The Ukrainian term for this operation is Dulya (Дуля) and is symbolically displayed by a clenched fist with the thumb protruding between the index finger and the middle finger. This gesture is the Ukrainian variant of the proverbial middle finger. So, it’s like telling whomever it’s referred to, to get lost.
So, How Do These Slangs Get Into Dictionary?
According to Fiona McPherson, who is a senior editor in the New Words Group at the Oxford English Dictionary, only the longevity of a word, i.e. prolonged usage of a word by the masses will get it into the Big Book. She claims that’s how ‘Lol’ the most widely used acronym got in the Book.
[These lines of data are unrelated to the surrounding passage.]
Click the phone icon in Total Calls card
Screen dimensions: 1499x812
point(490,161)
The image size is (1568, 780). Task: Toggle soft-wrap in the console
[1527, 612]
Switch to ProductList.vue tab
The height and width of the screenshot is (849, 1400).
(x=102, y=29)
Some words get in; some don’t. For example, consider ‘wurfing’ which means surfing the internet while at work, didn’t make it. But, it’s not game over for ‘wurfing’. With time and widespread usage, even ‘wurfing’ can get into the book. The same goes for other words which didn’t make it in the dictionary and for new ones who will eventually get in.
Linguist Stephen Pinker says, “The time the academy finishes their dictionary, it will already be well out of date.” She also says, “We see it in the constant appearance of slang and jargon. Language is not so much a creator and shaper of human nature so much as a window onto human nature.”
Dictionary editors, the folks who are responsible for maintaining the Big Book look to us while they are updating the book. Anne Curzan, Language Historian, points out that we change the language and it’s the Dictionary editor’s jot to make sure the book is kept up to date by updating it periodically and determine what is going to stay and what’s not getting in.
Dictionary is a living entity, like us. No edition is finite, as long as we are around, the Big Book will keep on breathing, and the newer version will come out.
We are shaping the language either actively or passively. Creating new slangs, reusing it over an extended period. Repurposing old words and injecting new meaning into them. It’s all us. Our actions, as a collective conscience shapes languages. Together with technology and a fast adapting culture we are shaping the style of the English language slightly quicker than olden times.